• [Your assignment]
All of the data below is to be copied exactly.

• [Available records]
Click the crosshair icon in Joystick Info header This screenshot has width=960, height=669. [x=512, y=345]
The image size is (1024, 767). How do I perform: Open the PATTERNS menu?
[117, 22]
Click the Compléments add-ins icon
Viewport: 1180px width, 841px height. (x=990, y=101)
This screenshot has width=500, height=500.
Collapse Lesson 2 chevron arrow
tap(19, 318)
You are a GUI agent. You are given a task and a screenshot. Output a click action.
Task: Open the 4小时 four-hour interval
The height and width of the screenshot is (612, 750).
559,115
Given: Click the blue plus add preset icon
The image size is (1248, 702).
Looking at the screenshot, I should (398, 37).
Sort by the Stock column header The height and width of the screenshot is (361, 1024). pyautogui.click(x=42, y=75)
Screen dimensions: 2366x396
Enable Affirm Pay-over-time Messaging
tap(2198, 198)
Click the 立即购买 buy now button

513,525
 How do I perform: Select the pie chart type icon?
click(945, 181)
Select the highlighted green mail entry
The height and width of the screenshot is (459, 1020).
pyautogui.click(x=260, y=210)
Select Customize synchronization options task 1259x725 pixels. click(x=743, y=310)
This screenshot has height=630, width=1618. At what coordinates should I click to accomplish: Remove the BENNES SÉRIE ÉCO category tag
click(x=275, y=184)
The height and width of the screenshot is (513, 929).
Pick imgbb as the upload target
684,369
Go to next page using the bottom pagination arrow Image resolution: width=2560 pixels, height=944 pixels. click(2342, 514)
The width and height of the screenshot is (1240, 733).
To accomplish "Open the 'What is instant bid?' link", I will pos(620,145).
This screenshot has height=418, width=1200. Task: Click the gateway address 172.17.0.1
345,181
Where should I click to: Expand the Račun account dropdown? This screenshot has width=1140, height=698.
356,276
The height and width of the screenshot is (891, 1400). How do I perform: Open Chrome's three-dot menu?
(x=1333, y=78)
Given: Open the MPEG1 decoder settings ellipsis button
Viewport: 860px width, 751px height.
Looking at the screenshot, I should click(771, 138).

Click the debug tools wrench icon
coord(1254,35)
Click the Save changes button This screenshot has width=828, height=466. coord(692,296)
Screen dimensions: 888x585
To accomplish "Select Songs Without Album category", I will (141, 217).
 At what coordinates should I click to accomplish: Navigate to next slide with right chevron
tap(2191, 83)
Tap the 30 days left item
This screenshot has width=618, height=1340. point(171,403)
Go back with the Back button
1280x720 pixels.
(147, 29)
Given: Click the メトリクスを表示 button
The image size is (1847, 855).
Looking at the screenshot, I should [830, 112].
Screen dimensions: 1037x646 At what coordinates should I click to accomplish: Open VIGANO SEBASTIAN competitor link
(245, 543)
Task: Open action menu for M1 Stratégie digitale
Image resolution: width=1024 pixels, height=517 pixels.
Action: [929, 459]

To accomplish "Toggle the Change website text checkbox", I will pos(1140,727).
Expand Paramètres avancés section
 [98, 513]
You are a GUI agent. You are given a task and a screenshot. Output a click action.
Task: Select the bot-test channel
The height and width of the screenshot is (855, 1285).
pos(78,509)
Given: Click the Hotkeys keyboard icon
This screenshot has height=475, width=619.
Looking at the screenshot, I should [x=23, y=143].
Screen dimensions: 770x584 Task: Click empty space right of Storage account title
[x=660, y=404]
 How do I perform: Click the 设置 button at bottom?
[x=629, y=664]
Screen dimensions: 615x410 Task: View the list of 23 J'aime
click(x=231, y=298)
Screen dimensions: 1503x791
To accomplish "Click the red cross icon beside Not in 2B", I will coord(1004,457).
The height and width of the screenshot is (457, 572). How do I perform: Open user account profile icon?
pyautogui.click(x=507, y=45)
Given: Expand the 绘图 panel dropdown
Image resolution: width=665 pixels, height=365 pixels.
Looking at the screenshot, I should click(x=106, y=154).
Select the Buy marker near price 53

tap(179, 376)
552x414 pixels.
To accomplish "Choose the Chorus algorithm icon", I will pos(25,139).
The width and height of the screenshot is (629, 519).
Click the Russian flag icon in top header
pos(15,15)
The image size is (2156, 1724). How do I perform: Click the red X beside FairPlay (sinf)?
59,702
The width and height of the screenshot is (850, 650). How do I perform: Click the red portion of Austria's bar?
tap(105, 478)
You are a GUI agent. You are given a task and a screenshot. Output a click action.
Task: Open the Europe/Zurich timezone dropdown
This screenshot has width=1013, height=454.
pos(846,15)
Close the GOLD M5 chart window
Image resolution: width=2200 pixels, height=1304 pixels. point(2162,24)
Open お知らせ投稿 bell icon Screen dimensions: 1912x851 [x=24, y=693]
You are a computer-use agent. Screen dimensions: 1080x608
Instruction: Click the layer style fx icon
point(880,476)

• [Problem solution]
Click the crosshair icon in Joystick Info header This screenshot has width=960, height=669. [x=512, y=345]
The image size is (1024, 767). How do I perform: Open the PATTERNS menu?
[117, 22]
Click the Compléments add-ins icon
Viewport: 1180px width, 841px height. (x=990, y=101)
This screenshot has width=500, height=500.
Collapse Lesson 2 chevron arrow
tap(19, 318)
You are a GUI agent. You are given a task and a screenshot. Output a click action.
Task: Open the 4小时 four-hour interval
The height and width of the screenshot is (612, 750).
559,115
Given: Click the blue plus add preset icon
The image size is (1248, 702).
Looking at the screenshot, I should (398, 37).
Sort by the Stock column header The height and width of the screenshot is (361, 1024). pyautogui.click(x=42, y=75)
Screen dimensions: 2366x396
Enable Affirm Pay-over-time Messaging
tap(2198, 198)
Click the 立即购买 buy now button

513,525
 How do I perform: Select the pie chart type icon?
click(945, 181)
Select the highlighted green mail entry
The height and width of the screenshot is (459, 1020).
pyautogui.click(x=260, y=210)
Select Customize synchronization options task 1259x725 pixels. click(x=743, y=310)
This screenshot has height=630, width=1618. At what coordinates should I click to accomplish: Remove the BENNES SÉRIE ÉCO category tag
click(x=275, y=184)
The height and width of the screenshot is (513, 929).
Pick imgbb as the upload target
684,369
Go to next page using the bottom pagination arrow Image resolution: width=2560 pixels, height=944 pixels. click(2342, 514)
The width and height of the screenshot is (1240, 733).
To accomplish "Open the 'What is instant bid?' link", I will pos(620,145).
This screenshot has height=418, width=1200. Task: Click the gateway address 172.17.0.1
345,181
Where should I click to: Expand the Račun account dropdown? This screenshot has width=1140, height=698.
356,276
The height and width of the screenshot is (891, 1400). How do I perform: Open Chrome's three-dot menu?
(x=1333, y=78)
Given: Open the MPEG1 decoder settings ellipsis button
Viewport: 860px width, 751px height.
Looking at the screenshot, I should click(771, 138).

Click the debug tools wrench icon
coord(1254,35)
Click the Save changes button This screenshot has width=828, height=466. coord(692,296)
Screen dimensions: 888x585
To accomplish "Select Songs Without Album category", I will (141, 217).
 At what coordinates should I click to accomplish: Navigate to next slide with right chevron
tap(2191, 83)
Tap the 30 days left item
This screenshot has width=618, height=1340. point(171,403)
Go back with the Back button
1280x720 pixels.
(147, 29)
Given: Click the メトリクスを表示 button
The image size is (1847, 855).
Looking at the screenshot, I should [830, 112].
Screen dimensions: 1037x646 At what coordinates should I click to accomplish: Open VIGANO SEBASTIAN competitor link
(245, 543)
Task: Open action menu for M1 Stratégie digitale
Image resolution: width=1024 pixels, height=517 pixels.
Action: [929, 459]

To accomplish "Toggle the Change website text checkbox", I will pos(1140,727).
Expand Paramètres avancés section
 [98, 513]
You are a GUI agent. You are given a task and a screenshot. Output a click action.
Task: Select the bot-test channel
The height and width of the screenshot is (855, 1285).
pos(78,509)
Given: Click the Hotkeys keyboard icon
This screenshot has height=475, width=619.
Looking at the screenshot, I should [x=23, y=143].
Screen dimensions: 770x584 Task: Click empty space right of Storage account title
[x=660, y=404]
 How do I perform: Click the 设置 button at bottom?
[x=629, y=664]
Screen dimensions: 615x410 Task: View the list of 23 J'aime
click(x=231, y=298)
Screen dimensions: 1503x791
To accomplish "Click the red cross icon beside Not in 2B", I will coord(1004,457).
The height and width of the screenshot is (457, 572). How do I perform: Open user account profile icon?
pyautogui.click(x=507, y=45)
Given: Expand the 绘图 panel dropdown
Image resolution: width=665 pixels, height=365 pixels.
Looking at the screenshot, I should click(x=106, y=154).
Select the Buy marker near price 53

tap(179, 376)
552x414 pixels.
To accomplish "Choose the Chorus algorithm icon", I will pos(25,139).
The width and height of the screenshot is (629, 519).
Click the Russian flag icon in top header
pos(15,15)
The image size is (2156, 1724). How do I perform: Click the red X beside FairPlay (sinf)?
59,702
The width and height of the screenshot is (850, 650). How do I perform: Click the red portion of Austria's bar?
tap(105, 478)
You are a GUI agent. You are given a task and a screenshot. Output a click action.
Task: Open the Europe/Zurich timezone dropdown
This screenshot has width=1013, height=454.
pos(846,15)
Close the GOLD M5 chart window
Image resolution: width=2200 pixels, height=1304 pixels. point(2162,24)
Open お知らせ投稿 bell icon Screen dimensions: 1912x851 [x=24, y=693]
You are a computer-use agent. Screen dimensions: 1080x608
Instruction: Click the layer style fx icon
point(880,476)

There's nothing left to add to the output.